As the Crow flies: Meanwhile, rumor has it that Trammell Crow also has made offers to Island Church, which in early 2015 acquired 3.5 acres in front of the Criminal Justice Center on Broadway with plans to build a sizable worship center.
But Island Church, which acquired the land directly behind the RaceTrac fueling station, 5714 Broadway, hasn’t begun construction. Church officials could not be reached for comment. And, sources say Trammell Crow is interested in buying the property where the U.S. Postal Service office operates, 5826 Broadway. Trammell Crow would demolish that property, develop a new commercial center and lease space to the post office, sources say.

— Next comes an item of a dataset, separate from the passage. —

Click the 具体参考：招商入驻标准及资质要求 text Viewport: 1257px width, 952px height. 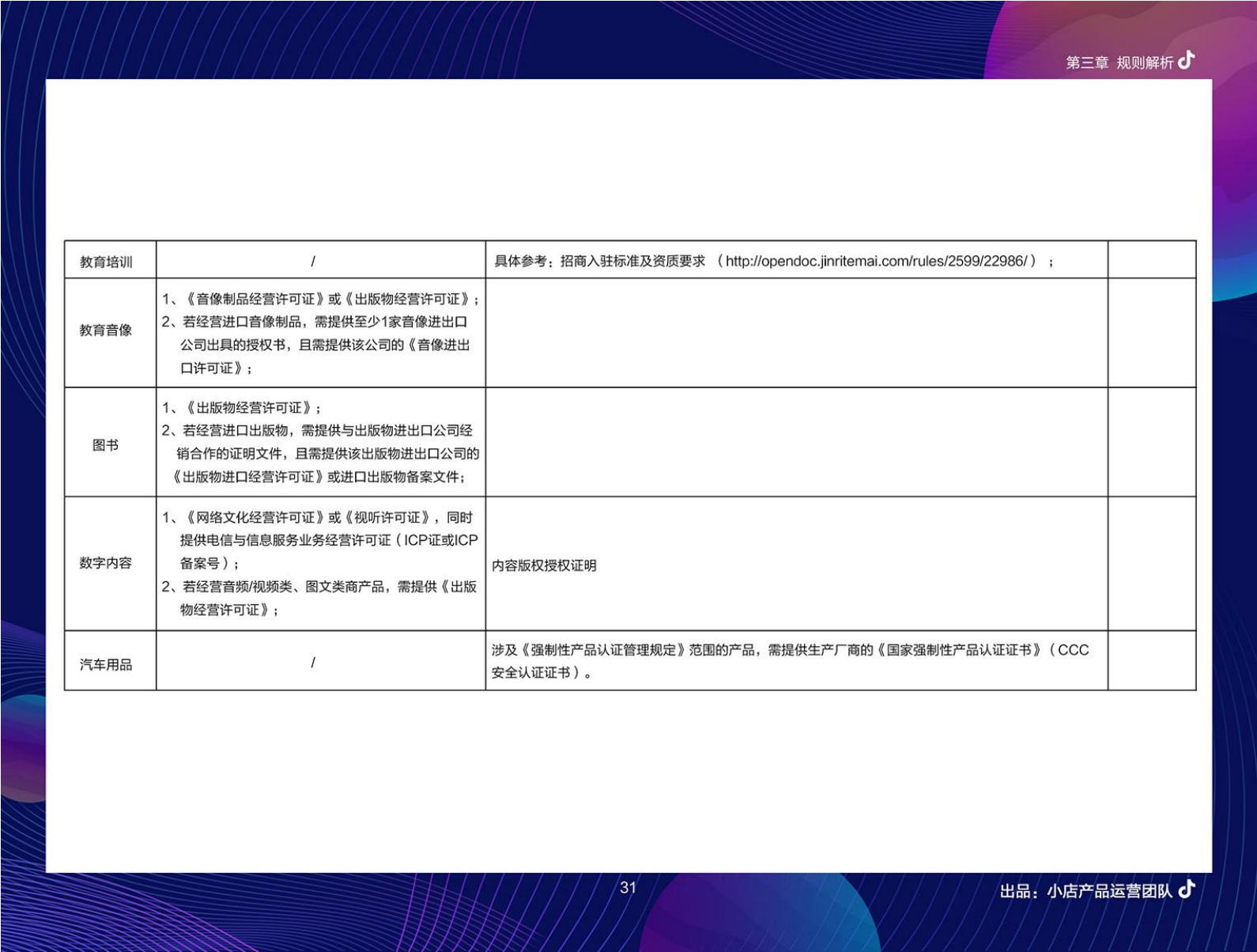coord(599,261)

Trammell Crow Company, founded in Dallas in 1948, is one of the nation’s oldest developers of, and investors in, commercial real estate.

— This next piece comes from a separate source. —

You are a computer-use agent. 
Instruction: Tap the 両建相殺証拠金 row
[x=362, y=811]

“For more than 40 years, we have been producing well-positioned, well-executed projects that maximize sale revenues for retailers and offer a valuable asset to investors,” according to the firm’s website. Stay tuned.

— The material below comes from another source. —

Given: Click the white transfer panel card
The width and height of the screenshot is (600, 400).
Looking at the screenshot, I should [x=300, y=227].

Apartment department: Are more apartments in store for the island’s downtown? That’s the buzz making the rounds. Rumor has it that the owner of the American Indemnity building, 2115 Winnie, plans to redevelop the property into apartments. The development would occur in two phases, with the first phase as a test of the market, sources say. More details weren’t available.
In 2004, Ilan Amsalem bought the 140,000-square-foot building with ambitious plans to fill the top floors with businesses.
In 2008, Hurricane Ike came along, trailed by an economic downtown, and Amsalem’s plans never were realized. The original Ball High School structure, founded in 1884, is part of the building. In 1954, the school board sold the property to American Indemnity, founded by members of the Seinsheimer family.
Charles Zwiener was the architect for the original conversion from school to office. He designed a one-story addition that linked the two three story wings that were reused from the original Ball High School.
This was done in the early 1950s. Louis Lloyd Oliver designed the curved addition linking the second and third floors of the two wings built in the early 1960s. Raymond R. Rapp Jr. designed the seven-story major annex on the south side of the site. Stay tuned.
Hatching plans? Will fast-casual restaurant Chick-fil-A find a place to roost in Texas City? That’s the rumor flying around. Everyone’s mum about the deal, which sources say will come with a lot of surprises if and when it’s done. Chick-fil-A is known for its chicken sandwiches. Stay tuned.
Garden grows? Details were scarce, but developers have met with island officials about building a four-story Hilton Garden Inn at the Intersection of 63rd Street and Interstate 45 feeder. Rumors of a Garden Inn opening in Galveston have circulated for nearly a decade.
Mod squad: Seattle-based Mod Pizza has fired up the oven at its newest store in Bay Colony Town Center, 2945 I-45, in League City. Mod Pizza bills itself as a “superfast” concept serving artisan-style pizza and salads.
On the burner: Meanwhile, Wichita, Kan.-based Freddy’s Frozen Custard & Steakburgers has applied to the city for construction permits at the Bay Colony Town Center. Freddy’s is building next to Jason’s Deli.
Freddy’s, which earlier this year announced plans for a League City site, is famous for its lean ground-beef steakburgers, Vienna beef hot dogs, specially seasoned shoestring fries and custard desserts.
The chain was co-founded in 2002 by brothers Bill and Randy Simon, and their friend and business partner, Scott Redler. They named the restaurant after Bill and Randy’s father, World War II veteran Freddy Simon. No word on an opening date.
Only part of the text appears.